Uses and Traditions –
Artemisia stelleriana is a plant with properties and uses similar to other Artemisia species due to the presence of essential oils but which is mainly cultivated for ornamental use.
There is little information on its uses for therapeutic purposes in the medical traditions of the countries of origin.
Several cultivars of this species have been selected, among which are:
– Boughton Silver which is probably the best known cultivar.
– Valerie Finnis, selected in the United Kingdom.
– Nana, which is a more upright form (30 cm), but loose with shallower silver leaves, also grown in the United Kingdom.
– Elsworth, which is a taller form (45 cm) with more deeply cut silver leaves.
– Shemya, shorter selection (30 cm) with silver green leaves.

Method of Preparation –
The leaves of this plant, although with its similarities with other artemisias, are used for therapeutic purposes or for uses in the liquor store.

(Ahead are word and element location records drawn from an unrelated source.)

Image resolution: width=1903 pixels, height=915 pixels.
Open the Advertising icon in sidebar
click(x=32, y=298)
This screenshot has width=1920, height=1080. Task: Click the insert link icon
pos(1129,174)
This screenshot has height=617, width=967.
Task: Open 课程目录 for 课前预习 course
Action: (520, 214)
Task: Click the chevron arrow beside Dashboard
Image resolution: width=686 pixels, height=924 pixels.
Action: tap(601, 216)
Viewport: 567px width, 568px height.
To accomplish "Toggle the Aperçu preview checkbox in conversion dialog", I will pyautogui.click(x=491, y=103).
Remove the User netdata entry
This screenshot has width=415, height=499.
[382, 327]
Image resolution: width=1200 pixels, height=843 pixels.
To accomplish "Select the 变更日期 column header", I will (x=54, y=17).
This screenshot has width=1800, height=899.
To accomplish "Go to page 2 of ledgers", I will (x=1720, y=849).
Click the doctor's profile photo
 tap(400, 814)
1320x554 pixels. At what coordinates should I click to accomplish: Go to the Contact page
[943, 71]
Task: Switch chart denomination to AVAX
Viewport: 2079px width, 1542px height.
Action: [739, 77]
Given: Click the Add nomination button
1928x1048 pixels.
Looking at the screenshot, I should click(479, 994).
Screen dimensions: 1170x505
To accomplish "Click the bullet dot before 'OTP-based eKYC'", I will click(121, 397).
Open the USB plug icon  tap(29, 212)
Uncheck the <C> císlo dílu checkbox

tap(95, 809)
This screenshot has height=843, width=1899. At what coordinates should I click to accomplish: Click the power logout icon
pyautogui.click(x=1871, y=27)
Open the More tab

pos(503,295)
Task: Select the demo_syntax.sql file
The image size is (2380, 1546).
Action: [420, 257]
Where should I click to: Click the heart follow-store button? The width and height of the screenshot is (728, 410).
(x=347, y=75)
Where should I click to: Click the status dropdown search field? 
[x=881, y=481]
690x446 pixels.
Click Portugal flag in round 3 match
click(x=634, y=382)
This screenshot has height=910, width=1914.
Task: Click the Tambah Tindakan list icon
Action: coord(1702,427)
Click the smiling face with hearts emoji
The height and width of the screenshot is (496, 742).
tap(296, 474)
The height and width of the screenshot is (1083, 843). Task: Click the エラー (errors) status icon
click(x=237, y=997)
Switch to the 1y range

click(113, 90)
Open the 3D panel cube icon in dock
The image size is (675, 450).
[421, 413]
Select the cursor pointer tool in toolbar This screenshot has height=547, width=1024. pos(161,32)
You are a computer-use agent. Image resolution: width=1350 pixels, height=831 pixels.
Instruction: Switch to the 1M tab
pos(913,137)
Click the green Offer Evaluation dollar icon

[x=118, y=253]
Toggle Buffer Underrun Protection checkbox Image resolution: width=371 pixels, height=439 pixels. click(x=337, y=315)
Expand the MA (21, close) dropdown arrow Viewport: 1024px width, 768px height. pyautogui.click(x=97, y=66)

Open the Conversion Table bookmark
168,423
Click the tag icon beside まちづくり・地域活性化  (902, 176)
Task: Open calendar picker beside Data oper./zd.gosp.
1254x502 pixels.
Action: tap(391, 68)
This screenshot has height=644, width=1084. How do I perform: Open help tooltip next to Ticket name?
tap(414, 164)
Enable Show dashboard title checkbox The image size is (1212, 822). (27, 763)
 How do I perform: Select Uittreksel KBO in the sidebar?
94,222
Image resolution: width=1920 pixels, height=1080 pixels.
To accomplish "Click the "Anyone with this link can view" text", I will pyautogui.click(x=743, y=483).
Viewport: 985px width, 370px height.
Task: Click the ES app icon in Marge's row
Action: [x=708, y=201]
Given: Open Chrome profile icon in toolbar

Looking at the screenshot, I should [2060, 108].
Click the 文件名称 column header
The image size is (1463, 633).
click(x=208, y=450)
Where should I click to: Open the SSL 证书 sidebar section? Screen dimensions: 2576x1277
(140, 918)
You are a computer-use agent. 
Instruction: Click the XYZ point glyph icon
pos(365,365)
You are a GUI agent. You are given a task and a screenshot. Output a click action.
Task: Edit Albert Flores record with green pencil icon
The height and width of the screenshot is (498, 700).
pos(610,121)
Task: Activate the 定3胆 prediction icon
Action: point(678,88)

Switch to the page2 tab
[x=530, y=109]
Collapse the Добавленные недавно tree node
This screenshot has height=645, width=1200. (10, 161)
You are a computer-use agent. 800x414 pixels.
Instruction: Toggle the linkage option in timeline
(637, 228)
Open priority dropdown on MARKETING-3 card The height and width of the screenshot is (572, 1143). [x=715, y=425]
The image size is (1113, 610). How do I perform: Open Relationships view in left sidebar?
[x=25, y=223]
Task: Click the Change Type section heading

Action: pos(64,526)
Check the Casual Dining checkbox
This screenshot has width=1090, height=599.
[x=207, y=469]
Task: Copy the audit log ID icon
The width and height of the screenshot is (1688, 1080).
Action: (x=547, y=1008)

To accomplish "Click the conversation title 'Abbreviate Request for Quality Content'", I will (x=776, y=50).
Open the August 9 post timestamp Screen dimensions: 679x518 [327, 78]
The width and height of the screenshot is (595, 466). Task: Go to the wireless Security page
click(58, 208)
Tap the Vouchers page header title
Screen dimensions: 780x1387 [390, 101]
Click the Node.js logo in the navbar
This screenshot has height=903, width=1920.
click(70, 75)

But, we repeat, the indications in this sense are very fragmented.

Guido Bissanti

Sources
– Acta Plantarum – Flora of the Italian Regions.
– Wikipedia, the free encyclopedia.
– Treben M., 2000. Health from the Lord’s Pharmacy, Tips and experiences with medicinal herbs, Ennsthaler Editore
– Pignatti S., 1982. Flora of Italy, Edagricole, Bologna.
– Conti F., Abbate G., Alessandrini A., Blasi C. (edited by), 2005. An annotated checklist of the Italian vascular flora, Palombi Editore.

Warning: Pharmaceutical applications and alimurgical uses are indicated for information purposes only, they do not in any way represent a medical prescription; therefore, no responsibility is accepted for their use for healing, aesthetic or food purposes.